Dez inquéritos estão em andamento contra Temer. Na quinta-feira, ele foi acusado de corrupção e lavagem de dinheiro, além de obstrução da Justiça e formação de organização criminosa. A prisão tem relação com contratos do governo para a construção da usina nuclear de Angra 3, pelos quais Temer teria recebido propinas de cerca de 250 mil euros.
O mandado de prisão evitou qualquer referência a crimes de caixa dois, para não perder o caso para os tribunais eleitorais. O juiz Marcelo Bretas, responsável pela Lava Jato no Rio de Janeiro, argumentou em seu mandado de prisão que Temer era o chefe de uma organização criminosa atuante há 40 anos.
Até agora, o foco da Lava Jato não estava no Rio, mas nos processos em andamento em Curitiba. Lá, o juiz federal Sérgio Moro havia condenado, entre outros, o ex-presidente Luiz Inácio Lula da Silva, que está detido há um ano. Os oponentes de Moro o consideram politicamente tendencioso.

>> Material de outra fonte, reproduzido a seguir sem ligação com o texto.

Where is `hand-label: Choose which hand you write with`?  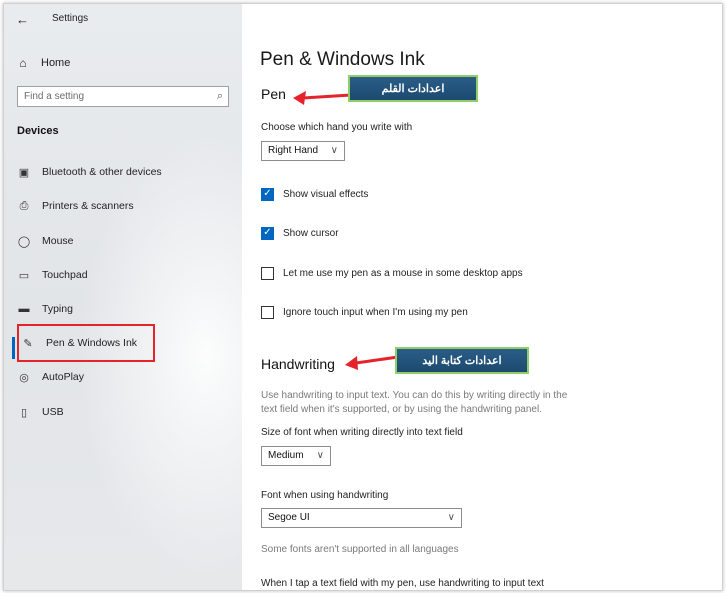
hand-label: Choose which hand you write with is located at coordinates (337, 128).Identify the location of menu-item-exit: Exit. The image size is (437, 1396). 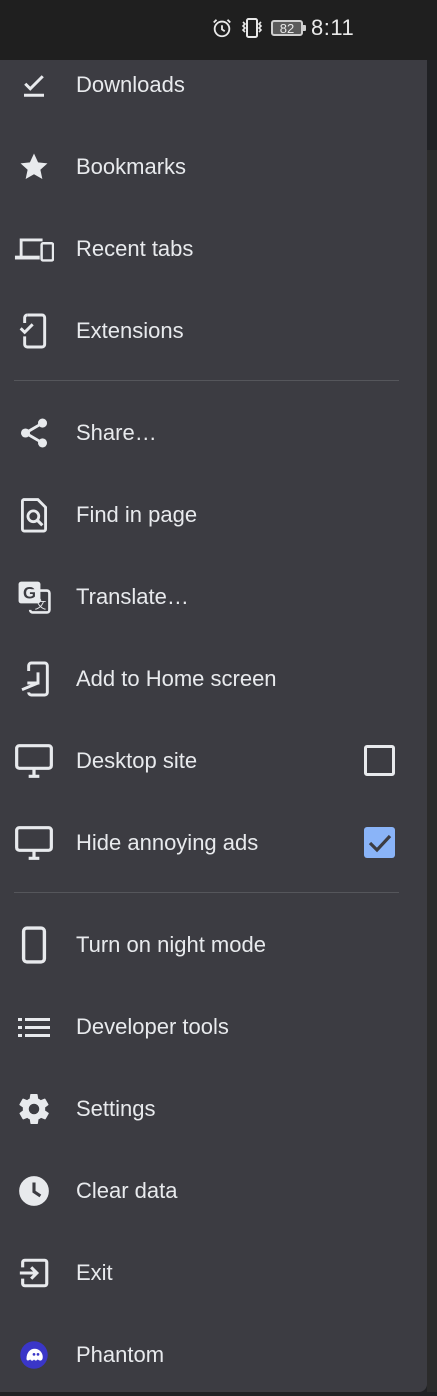
(214, 1273). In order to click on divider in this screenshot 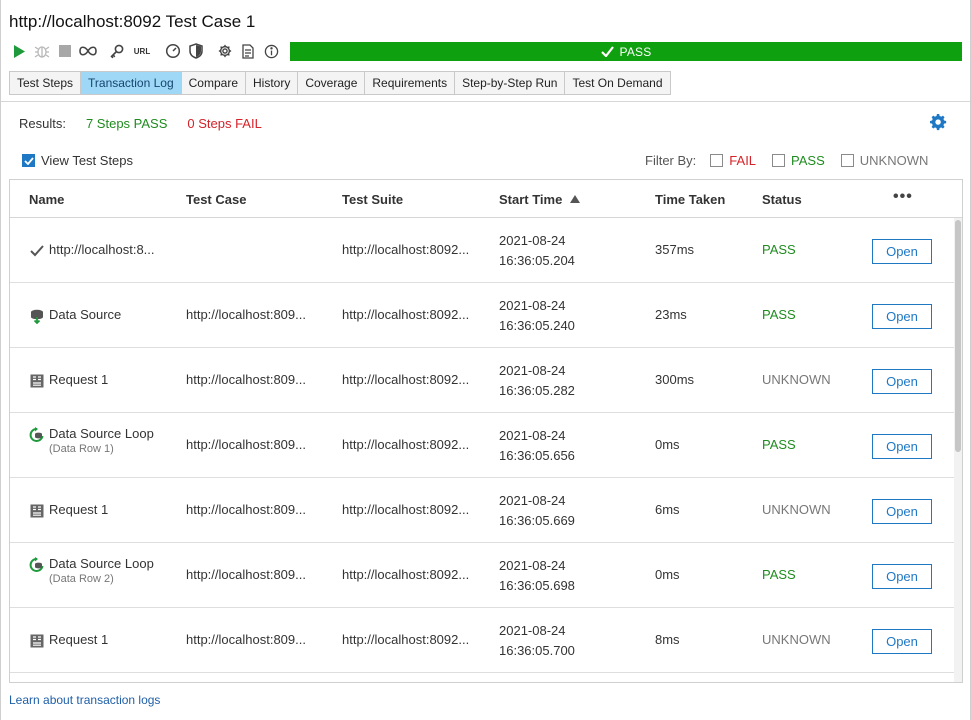, I will do `click(486, 102)`.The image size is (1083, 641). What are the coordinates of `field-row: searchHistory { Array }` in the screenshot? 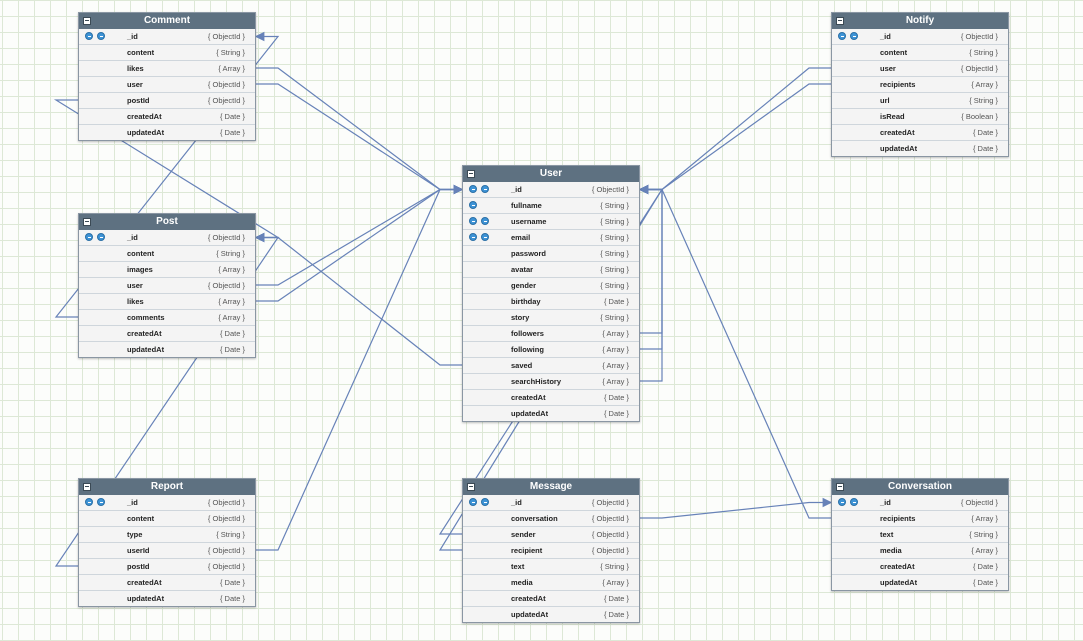 It's located at (551, 381).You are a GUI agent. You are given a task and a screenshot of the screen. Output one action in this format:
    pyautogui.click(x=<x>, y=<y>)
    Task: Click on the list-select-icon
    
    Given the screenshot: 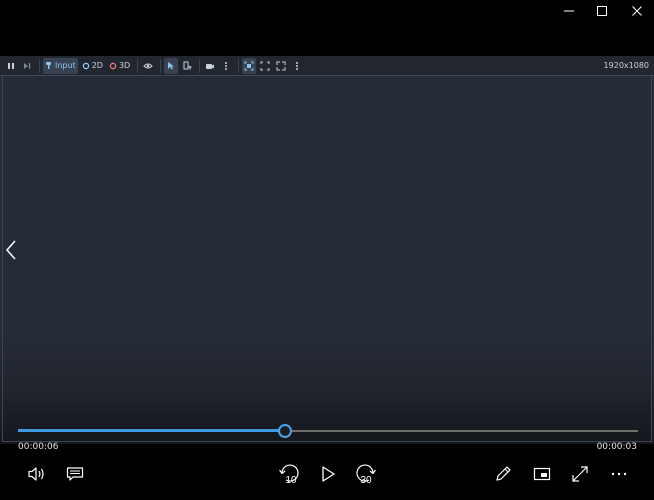 What is the action you would take?
    pyautogui.click(x=188, y=66)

“Fortalece a narrativa da neutralidade política”
O polêmico juiz é desde janeiro Ministro da Justiça e Segurança Pública no gabinete do presidente Jair Bolsonaro, o rival populista de direitista de Lula. Bolsonaro também venceu a eleição presidencial por causa de sua promessa de limpar a política da corrupção. “A Lava Jato ajudou Bolsonaro a se eleger”, resume Mohallem.

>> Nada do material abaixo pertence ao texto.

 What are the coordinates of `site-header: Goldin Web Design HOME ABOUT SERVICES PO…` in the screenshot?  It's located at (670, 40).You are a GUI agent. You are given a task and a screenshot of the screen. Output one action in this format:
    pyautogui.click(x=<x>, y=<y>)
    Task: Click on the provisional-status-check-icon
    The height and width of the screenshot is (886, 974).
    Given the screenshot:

Agora, a prisão de Temer fortalece a narrativa da neutralidade política da operação. “A prisão de Temer fortalece a Lava Jato, pois mostra que ela não é seletiva e não atinge só o ex-presidente Lula, mas também políticos da direita”, observa o cientista Ricardo Ismael.
Para Bolsonaro, o episódio tem aspectos positivos e negativos. Apenas um dia antes, uma pesquisa registrou queda dramática em seu índice de aprovação. É provável que a prisão de Temer tenha agradado a população.
No entanto, pode haver descontentamento no Congresso, onde os planos do presidente para a reforma previdenciária foram recebidos criticamente, assim como os planos de legislação anticorrupção apresentados pelo ministro Moro. Para suas reformas, Bolsonaro precisa dos votos do partido de Temer, o MDB, lembra o cientista político Marco Aurélio Nogueira. Bolsonaro já aumentou a pressão sobre o MDB. “Mas os votos de que o governo necessita para aprovar suas propostas ficaram mais caros agora.”
O ex-ministro da Energia Moreira Franco também foi preso. Um detalhe picante: ele é casado com a sogra do presidente da Câmara, Rodrigo Maia. E com Maia, o pacote de reformas de Bolsonaro fica de pé ou cai. “A decisão de prender Temer e Franco pode refletir um movimento de pressão sobre Maia”, crê Nogueira. “E há quem veja a mão de Moro.” Maia havia exposto publicamente Moro na noite anterior das prisões, depois que este havia pressionado por uma rápida aprovação das reformas.
“A reforma da Previdência pode ser prejudicada em razão de algum tipo de retaliação via Maia e o próprio MDB”, diz Ismael. Mohallem acredita até num contra-ataque do Congresso, sob a liderança de Maia.
“Os congressistas podem exigir, em troca de apoio das reformas, uma maior proteção contra a Justiça.” Propostas legislativas para limitar o poder dos investigadores estão nas gavetas do Congresso e podem ser colocadas de volta na pauta a qualquer momento. Aí Bolsonaro teria que decidir quem sacrificar: suas reformas ou a Lava Jato.